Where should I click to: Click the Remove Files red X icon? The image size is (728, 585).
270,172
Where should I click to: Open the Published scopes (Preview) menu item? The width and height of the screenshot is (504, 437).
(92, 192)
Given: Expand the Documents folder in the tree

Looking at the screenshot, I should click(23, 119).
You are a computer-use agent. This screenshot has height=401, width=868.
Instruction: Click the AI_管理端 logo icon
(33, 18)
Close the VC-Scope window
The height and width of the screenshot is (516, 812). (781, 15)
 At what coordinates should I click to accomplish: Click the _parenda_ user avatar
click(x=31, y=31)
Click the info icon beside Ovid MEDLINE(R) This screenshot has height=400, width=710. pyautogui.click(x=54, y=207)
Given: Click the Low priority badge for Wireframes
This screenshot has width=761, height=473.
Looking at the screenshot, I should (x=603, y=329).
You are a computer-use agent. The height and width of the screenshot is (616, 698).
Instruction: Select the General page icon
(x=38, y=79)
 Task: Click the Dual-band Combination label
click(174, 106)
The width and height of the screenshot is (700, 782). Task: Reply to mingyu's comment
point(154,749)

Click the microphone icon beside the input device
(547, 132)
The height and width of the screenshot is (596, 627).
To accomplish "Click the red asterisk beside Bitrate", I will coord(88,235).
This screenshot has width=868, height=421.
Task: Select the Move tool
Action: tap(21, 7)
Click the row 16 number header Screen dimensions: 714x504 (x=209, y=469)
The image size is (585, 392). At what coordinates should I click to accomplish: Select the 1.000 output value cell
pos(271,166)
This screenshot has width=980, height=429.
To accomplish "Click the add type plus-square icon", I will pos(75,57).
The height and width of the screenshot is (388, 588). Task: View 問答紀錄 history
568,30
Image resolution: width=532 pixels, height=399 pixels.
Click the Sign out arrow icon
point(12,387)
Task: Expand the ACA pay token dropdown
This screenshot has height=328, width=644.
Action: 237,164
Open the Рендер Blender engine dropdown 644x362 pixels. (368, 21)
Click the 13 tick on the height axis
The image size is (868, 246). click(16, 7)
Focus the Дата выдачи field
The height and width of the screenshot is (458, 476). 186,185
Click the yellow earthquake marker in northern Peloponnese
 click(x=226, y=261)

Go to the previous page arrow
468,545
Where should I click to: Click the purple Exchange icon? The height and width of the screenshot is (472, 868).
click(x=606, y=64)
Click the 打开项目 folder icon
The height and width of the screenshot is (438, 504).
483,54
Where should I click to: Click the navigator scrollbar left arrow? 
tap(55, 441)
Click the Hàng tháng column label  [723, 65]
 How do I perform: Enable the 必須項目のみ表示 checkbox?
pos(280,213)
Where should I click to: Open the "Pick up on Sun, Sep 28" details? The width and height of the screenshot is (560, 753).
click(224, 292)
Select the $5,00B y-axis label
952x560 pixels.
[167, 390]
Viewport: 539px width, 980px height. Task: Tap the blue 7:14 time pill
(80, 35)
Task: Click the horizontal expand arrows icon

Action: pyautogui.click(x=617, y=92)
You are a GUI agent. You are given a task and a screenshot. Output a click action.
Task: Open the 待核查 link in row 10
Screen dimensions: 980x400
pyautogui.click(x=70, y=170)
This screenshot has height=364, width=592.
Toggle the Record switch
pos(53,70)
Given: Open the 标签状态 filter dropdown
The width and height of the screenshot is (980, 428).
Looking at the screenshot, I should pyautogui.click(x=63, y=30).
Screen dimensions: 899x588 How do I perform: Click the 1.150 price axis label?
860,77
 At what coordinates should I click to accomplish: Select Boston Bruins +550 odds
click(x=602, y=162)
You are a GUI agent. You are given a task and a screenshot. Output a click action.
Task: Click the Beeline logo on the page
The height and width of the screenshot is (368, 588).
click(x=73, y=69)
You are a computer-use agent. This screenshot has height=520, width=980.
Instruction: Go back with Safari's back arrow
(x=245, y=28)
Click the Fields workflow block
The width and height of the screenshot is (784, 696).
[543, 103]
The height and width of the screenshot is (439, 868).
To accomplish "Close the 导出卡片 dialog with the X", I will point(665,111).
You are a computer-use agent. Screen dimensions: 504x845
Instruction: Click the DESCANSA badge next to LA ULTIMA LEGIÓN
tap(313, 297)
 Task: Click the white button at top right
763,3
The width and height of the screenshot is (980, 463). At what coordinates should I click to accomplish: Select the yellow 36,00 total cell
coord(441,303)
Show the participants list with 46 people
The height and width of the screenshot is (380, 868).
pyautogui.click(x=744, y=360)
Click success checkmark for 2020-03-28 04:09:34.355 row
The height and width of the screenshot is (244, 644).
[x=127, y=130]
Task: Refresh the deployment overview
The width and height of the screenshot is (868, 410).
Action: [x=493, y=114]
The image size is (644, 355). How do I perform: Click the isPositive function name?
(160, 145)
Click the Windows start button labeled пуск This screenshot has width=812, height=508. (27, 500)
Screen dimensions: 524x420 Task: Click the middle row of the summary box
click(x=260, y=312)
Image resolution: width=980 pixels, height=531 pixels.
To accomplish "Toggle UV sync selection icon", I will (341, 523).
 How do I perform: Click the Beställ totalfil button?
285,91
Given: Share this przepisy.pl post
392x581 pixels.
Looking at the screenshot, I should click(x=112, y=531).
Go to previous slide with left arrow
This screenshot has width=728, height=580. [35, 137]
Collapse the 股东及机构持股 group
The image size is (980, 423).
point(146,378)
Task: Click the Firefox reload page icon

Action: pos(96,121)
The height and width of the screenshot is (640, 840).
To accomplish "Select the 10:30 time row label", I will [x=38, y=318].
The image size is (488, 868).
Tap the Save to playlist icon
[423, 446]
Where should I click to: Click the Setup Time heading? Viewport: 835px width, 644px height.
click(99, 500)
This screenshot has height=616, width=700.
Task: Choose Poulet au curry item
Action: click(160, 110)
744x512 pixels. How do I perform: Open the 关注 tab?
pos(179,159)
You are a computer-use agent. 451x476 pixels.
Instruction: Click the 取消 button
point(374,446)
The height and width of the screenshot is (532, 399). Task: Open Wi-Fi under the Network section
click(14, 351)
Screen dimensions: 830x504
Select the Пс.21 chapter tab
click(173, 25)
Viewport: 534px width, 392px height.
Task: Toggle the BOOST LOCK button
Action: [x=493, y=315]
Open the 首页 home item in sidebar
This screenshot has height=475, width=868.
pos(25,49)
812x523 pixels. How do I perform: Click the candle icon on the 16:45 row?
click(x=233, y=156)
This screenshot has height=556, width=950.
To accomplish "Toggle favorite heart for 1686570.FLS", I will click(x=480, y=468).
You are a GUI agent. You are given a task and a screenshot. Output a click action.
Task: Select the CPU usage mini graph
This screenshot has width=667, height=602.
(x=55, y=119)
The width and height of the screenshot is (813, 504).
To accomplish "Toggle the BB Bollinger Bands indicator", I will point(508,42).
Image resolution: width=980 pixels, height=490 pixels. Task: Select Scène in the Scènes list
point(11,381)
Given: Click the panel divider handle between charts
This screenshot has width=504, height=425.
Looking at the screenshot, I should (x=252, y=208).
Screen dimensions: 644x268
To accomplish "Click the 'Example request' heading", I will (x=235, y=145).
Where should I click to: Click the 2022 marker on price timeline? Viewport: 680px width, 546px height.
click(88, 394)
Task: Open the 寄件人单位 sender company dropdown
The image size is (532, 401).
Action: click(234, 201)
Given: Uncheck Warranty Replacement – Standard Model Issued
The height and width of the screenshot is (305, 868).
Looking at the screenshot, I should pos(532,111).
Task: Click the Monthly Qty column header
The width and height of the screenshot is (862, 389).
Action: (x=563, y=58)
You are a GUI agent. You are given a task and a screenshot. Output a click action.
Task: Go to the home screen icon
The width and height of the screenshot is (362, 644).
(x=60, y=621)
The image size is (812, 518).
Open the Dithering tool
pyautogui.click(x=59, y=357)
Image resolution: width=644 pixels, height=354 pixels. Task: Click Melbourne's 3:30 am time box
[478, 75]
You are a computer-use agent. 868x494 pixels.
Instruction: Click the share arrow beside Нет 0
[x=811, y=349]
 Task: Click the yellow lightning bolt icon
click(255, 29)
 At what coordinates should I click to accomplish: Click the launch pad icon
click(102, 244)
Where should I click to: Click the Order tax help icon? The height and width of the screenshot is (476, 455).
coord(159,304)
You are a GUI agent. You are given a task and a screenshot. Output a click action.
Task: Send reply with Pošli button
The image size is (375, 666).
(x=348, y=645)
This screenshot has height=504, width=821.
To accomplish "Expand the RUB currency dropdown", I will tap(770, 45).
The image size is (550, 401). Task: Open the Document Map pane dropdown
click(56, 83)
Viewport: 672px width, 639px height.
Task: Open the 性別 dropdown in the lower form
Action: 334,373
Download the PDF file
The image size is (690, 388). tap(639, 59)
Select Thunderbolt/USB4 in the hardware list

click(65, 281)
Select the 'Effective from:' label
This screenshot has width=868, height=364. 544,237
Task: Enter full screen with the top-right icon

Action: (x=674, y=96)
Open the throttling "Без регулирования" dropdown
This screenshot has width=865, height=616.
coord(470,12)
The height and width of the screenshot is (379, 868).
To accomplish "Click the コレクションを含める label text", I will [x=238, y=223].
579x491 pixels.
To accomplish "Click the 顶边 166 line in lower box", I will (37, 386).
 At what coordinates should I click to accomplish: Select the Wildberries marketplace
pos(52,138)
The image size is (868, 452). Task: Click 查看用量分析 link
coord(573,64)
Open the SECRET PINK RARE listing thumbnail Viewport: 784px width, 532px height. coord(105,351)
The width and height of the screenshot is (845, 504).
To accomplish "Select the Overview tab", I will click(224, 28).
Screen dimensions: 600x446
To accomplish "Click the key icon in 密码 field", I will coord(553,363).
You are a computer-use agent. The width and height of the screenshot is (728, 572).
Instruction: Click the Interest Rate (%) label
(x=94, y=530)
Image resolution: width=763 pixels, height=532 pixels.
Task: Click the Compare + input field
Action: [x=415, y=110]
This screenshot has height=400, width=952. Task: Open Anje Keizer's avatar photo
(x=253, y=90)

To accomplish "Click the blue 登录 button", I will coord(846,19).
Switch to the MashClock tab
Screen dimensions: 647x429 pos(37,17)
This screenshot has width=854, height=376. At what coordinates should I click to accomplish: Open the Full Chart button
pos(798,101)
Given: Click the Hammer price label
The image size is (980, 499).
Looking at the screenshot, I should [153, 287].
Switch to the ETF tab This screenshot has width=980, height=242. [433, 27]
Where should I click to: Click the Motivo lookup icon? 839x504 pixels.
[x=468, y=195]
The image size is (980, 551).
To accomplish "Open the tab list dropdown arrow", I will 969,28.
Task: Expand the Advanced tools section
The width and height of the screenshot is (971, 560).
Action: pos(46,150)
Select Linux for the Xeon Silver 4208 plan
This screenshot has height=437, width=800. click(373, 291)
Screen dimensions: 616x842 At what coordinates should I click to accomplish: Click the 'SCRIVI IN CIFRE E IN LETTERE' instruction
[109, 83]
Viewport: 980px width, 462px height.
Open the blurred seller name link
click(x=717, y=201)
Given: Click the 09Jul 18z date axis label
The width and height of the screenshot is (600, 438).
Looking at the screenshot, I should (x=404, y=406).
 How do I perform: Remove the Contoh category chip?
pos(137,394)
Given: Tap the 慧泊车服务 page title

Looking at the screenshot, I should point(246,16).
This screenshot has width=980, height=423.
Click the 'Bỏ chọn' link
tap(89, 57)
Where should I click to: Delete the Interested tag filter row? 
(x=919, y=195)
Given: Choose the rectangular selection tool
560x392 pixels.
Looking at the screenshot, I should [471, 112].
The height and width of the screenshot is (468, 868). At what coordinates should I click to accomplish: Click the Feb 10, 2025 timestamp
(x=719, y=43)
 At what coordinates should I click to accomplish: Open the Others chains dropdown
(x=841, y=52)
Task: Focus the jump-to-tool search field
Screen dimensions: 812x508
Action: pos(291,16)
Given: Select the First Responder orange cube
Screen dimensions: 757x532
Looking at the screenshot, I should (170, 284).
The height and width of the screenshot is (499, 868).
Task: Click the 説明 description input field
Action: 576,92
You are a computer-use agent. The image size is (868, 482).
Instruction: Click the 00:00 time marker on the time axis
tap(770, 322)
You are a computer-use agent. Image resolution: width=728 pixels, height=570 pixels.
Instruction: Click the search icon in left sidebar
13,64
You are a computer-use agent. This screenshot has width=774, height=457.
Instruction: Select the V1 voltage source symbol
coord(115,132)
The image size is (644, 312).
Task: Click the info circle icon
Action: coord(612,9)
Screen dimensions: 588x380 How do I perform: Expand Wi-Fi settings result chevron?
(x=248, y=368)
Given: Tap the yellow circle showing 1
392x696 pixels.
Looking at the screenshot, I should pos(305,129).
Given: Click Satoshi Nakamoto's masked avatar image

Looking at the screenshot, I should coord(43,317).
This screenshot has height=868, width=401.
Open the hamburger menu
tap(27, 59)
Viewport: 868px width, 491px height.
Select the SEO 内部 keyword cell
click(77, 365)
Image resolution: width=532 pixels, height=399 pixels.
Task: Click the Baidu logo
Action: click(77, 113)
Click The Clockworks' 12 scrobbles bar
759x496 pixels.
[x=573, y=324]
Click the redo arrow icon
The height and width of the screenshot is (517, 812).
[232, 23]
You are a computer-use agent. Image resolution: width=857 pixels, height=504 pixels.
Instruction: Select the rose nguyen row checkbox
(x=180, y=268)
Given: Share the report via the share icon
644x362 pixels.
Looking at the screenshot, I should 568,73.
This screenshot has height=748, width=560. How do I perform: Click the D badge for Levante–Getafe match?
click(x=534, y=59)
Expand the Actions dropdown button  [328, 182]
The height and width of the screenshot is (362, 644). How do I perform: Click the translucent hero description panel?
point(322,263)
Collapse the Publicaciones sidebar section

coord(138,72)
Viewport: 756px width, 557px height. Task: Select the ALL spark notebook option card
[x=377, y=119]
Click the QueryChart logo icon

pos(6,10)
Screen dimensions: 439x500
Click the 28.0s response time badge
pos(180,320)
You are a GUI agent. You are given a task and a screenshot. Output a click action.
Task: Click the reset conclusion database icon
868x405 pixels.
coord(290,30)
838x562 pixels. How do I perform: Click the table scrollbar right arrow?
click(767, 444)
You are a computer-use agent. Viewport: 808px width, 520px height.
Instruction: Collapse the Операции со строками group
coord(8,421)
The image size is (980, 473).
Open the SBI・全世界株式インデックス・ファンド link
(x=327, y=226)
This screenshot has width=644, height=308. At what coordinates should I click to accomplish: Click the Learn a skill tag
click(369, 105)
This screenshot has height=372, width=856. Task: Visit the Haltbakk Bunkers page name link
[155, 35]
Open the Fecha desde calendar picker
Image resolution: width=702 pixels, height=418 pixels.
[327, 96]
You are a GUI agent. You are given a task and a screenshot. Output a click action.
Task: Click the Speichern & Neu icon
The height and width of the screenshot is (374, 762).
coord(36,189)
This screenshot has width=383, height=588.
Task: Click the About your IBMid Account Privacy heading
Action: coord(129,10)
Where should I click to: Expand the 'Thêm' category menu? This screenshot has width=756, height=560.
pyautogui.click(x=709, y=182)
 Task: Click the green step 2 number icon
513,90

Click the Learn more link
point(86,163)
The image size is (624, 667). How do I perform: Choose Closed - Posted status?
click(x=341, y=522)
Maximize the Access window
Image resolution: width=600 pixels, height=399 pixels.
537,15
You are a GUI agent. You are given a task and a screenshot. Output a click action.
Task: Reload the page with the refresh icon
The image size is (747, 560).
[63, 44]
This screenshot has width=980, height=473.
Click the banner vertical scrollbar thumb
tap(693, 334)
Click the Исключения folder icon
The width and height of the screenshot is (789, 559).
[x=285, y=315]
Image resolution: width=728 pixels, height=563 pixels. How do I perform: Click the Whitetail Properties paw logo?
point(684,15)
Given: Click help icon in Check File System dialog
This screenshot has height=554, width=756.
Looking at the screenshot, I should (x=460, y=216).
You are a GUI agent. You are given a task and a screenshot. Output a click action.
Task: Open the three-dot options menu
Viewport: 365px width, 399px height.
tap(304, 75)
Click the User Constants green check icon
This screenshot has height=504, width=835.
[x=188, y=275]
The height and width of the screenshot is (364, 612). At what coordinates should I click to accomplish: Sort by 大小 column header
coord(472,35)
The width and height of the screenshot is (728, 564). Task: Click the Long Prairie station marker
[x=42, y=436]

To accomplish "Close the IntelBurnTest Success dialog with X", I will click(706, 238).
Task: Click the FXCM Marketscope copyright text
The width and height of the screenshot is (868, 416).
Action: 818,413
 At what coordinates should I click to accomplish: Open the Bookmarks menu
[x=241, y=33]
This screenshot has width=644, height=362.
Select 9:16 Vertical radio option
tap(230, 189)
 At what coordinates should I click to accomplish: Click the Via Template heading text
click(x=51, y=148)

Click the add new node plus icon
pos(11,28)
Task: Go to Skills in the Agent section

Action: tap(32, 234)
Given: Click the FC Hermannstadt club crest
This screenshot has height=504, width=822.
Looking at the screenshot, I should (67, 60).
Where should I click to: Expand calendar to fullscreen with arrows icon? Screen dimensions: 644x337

· · · ·

*What you will do*: Wherever the string "selection" occurs in the data, copy the line that holds it.

*Reply to the task*:
To accomplish "Toggle UV sync selection icon", I will (341, 523).
Given: Choose the rectangular selection tool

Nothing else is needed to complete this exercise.